• _取り組む課題_:
下にある情報活用能力についての文章から、「関口(問い)「最後になりまし」から「扱いに関してはいかがですか」」までを一字一句変えずに書き出すこと。

坂元「情報活用能力というのは、コンピューターやインターネットの利用だけではなく、世の中にあるすべてのもの、本や芸術、もののデザインなど世の中の情報すべてにおいて、作った人が反映させた意思を読みとり、理解し、集めた情報を編集して新しいものを創造する、そしてそれを発信する能力のことです。コンピューターリテラシーは、こうした能力のうちコンピューターを使って情報を活用し、発信する能力のことだと考えています。ですから、コンピューターを使わない状態で情報を活用できない人が、コンピューターを使ったからといって急に情報活用能力が上がるわけではないと思いますね」

伝達手段の1つに過ぎないコンピューターとインターネット。有効な手段をうまく利用していく

関口(問い)「最後になりましたが、情報教育推進派は、プラス面ばかり強調しているような気がします。また反対派は情報活用について理解しないまま、やみくもに反対しているようにも思えます。すべてを理解した上で、こういうときにはコンピューターを使うべきではない、これはやってはいけない、といえるのはどういう場合でしょうか。有害情報などの取り扱いに関してはいかがですか」

• _提供情報_:
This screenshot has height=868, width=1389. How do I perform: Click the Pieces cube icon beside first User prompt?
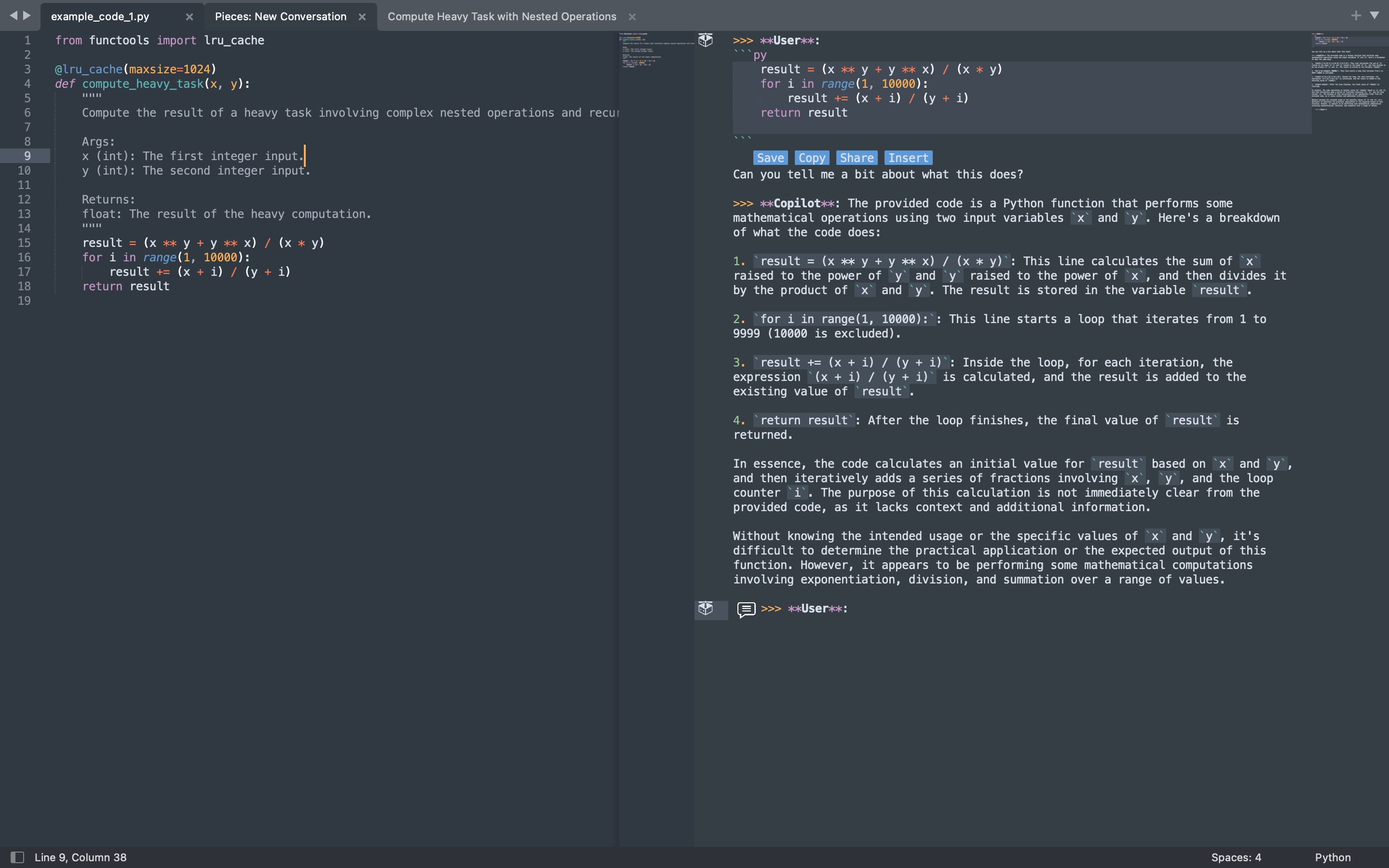[706, 40]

• _課題の解答_:
関口(問い)「最後になりましたが、情報教育推進派は、プラス面ばかり強調しているような気がします。また反対派は情報活用について理解しないまま、やみくもに反対しているようにも思えます。すべてを理解した上で、こういうときにはコンピューターを使うべきではない、これはやってはいけない、といえるのはどういう場合でしょうか。有害情報などの取り扱いに関してはいかがですか」